Until Tuesday, we had both publicly stated that the Department of Justice had insufficient evidence to indict former President Trump for his conduct on Jan. 6. Our conclusion, which we each came to independently, was largely grounded in First Amendment concerns about criminalizing purely political speech.
But Tuesday’s explosive testimony from Cassidy Hutchinson, a former aide to Trump’s chief of staff, Mark Meadows, changed our minds.
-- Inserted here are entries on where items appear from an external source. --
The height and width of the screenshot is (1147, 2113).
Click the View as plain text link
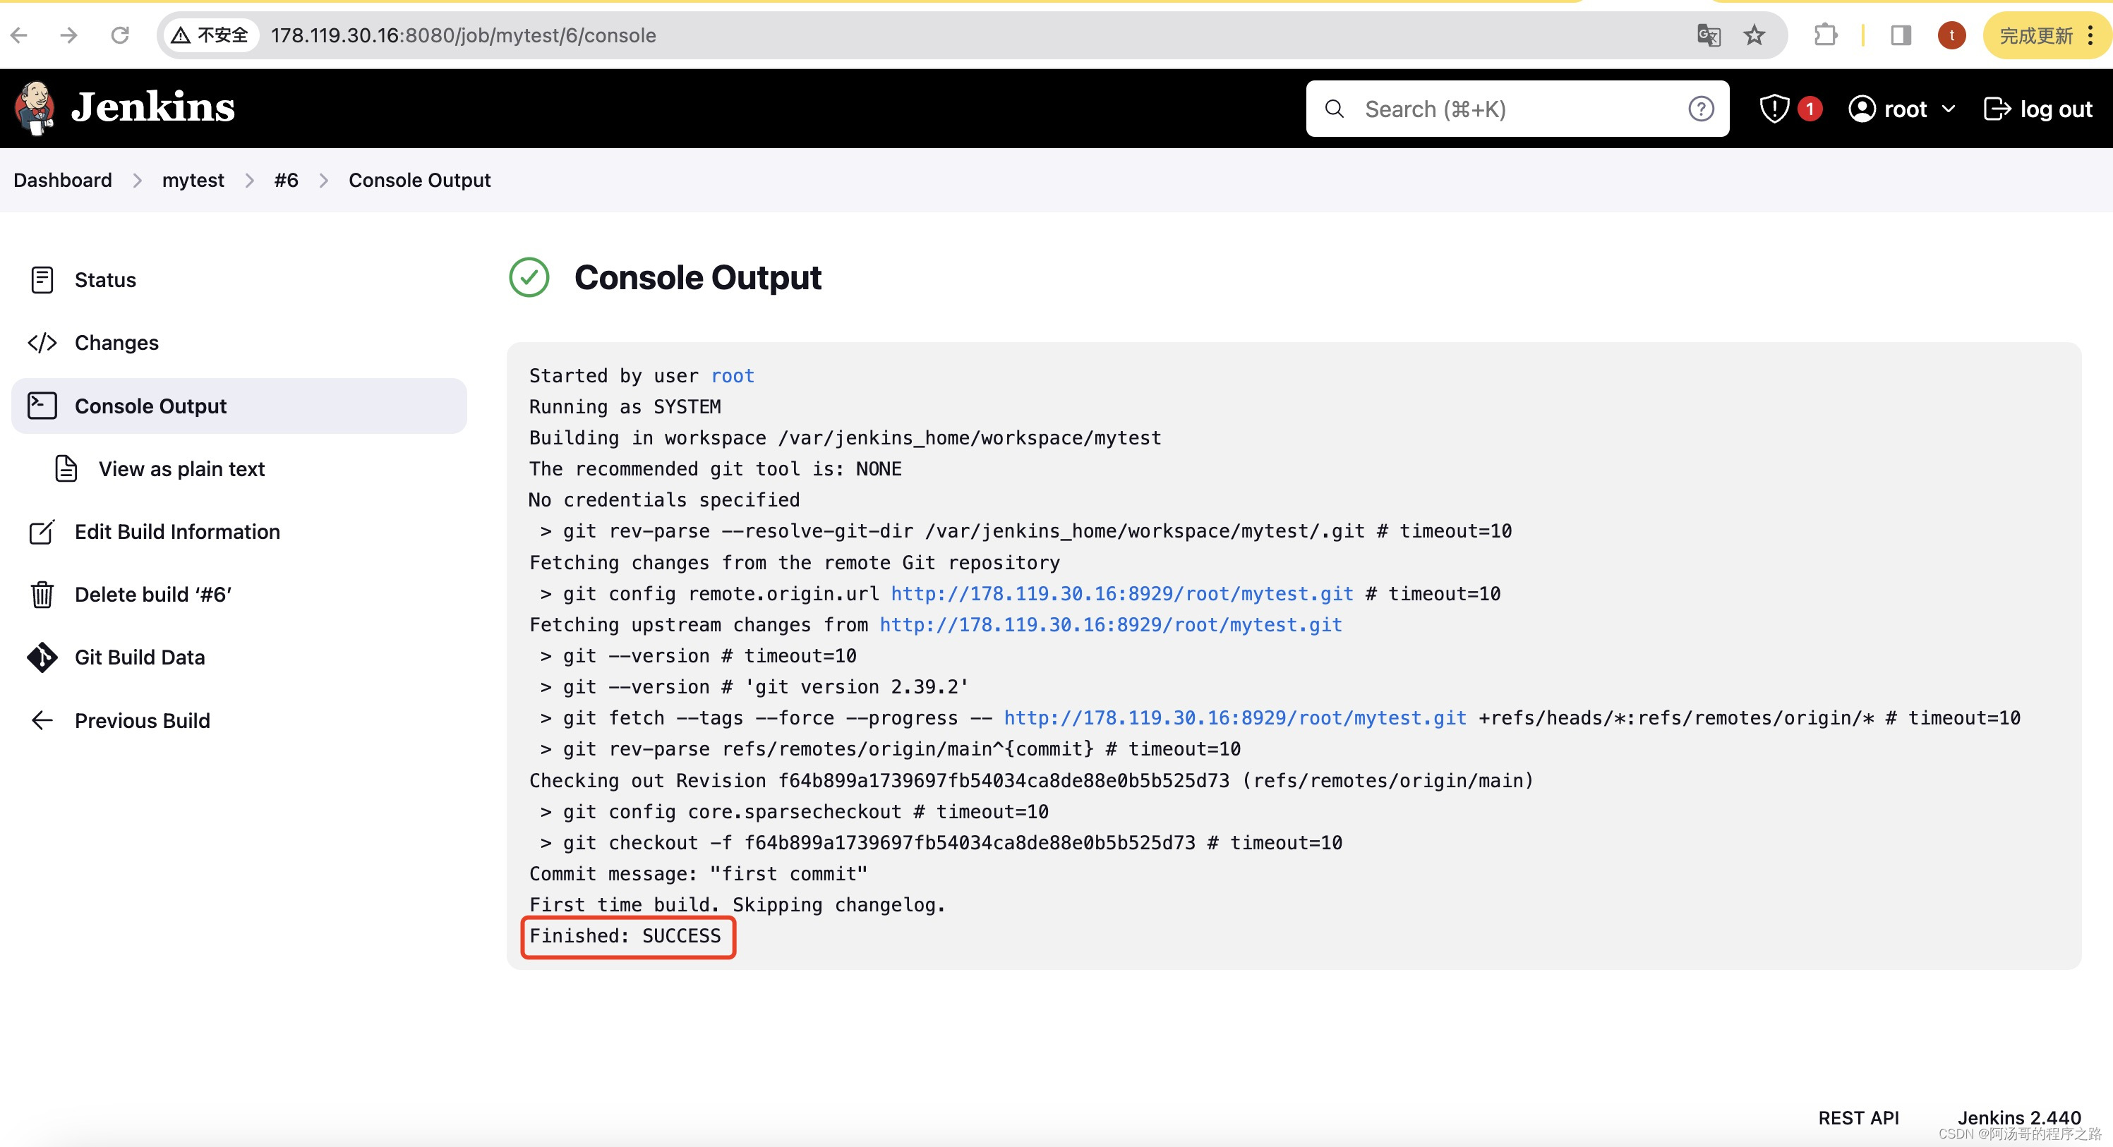(x=180, y=467)
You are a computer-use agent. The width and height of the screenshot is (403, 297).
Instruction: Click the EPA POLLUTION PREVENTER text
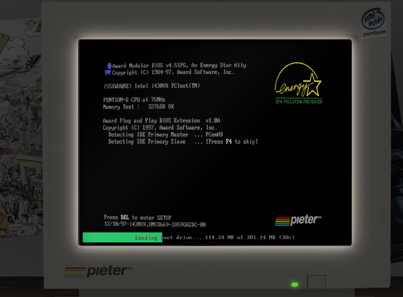tap(299, 101)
In particular, Hutchinson testified to hearing Trump order that the magnetometers (metal detectors) used to keep armed people away from the president be removed: “I don’t fucking care that they have weapons, they’re not here to hurt me. They’re not here to hurt me. Take the fucking mags [magnetometers] away. Let my people in. They can march to the Capitol from here; let the people in and take the mags away.”
Admittedly, Hutchinson is only one witness, and it is true that some of her testimony would, in the context of a criminal trial, constitute hearsay. But Hutchinson—unlike many of her detractors who have contested certain details of her testimony—testified under oath and, contrary to the sneering commentary of the House Judiciary Committee GOP Twitter account, not all of Hutchinson’s second-hand remarks were introduced to establish the truth of the matter asserted. Even much of that portion of her testimony that did constitute hearsay might still be admissible under the relevant evidentiary rules.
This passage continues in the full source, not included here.